First green light for Showtime's Greenblatt: Jayson Blair biopic

Disgraced former New York Times reporter Jayson Blair, who built and ultimately destroyed his career by fabricating stories, is the subject of his own stranger-than-fiction tale in a TV movie coming to the Showtime network. The film marks the first Showtime Original Movie to get the go-ahead from the cable channel's recently installed openly gay entertainment president, Robert Greenblatt. The premium cable channel said on Wednesday that the film, a dark comedy tentatively titled The Jayson Blair Project, will be based in part on articles by former Newsweek reporter Seth Mnookin, who recently left the magazine to write a book about The New York Times for Random House. The project is being eyed for a premiere sometime in 2004, with Jon Maas on board to write the script. His previous credits include a recent made-for-TV movie about John F. Kennedy Jr. and the Showtime production The Last Debate, which starred James Garner. No casting decisions have been made, said network spokesman Bryan Byrd. The Blair project would depart from typical journalism-themed films, in which "a reporter gets his story against amazing odds," Greenblatt said in a statement. "This film will explore what made Jayson Blair so self-destructive and how his actions single-handedly destroyed his journalism career," Greenblatt said. Byrd said producers "reached out" to Blair to seek his voluntary participation in the movie but have not heard back from his representatives. In any event, he said, Showtime was not looking to option Blair's rights. "What's been optioned is the Newsweek article," Byrd said.
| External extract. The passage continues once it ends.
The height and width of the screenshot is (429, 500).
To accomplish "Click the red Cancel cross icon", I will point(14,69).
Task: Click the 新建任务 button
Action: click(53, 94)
Word of the Showtime project comes a month after Blair signed a book deal reportedly worth about $500,000 with New Millennium Books for a memoir about his experiences, titled Burning Down My Master's House: My Life at the New York Times. Blair, who is black, has cited racism, junk food, and mental illness as the reasons for having invented scores of stories and sources during his four years at the nation's most influential newspaper. He quit the paper in May after his fabrications came to light, touching off a scandal that resulted in the resignation of the Times' two top news executives--managing editor Gerald Boyd and executive editor Howell Raines. The Times also published a 14,000-word account of Blair's fabrications and installed its first standards editor.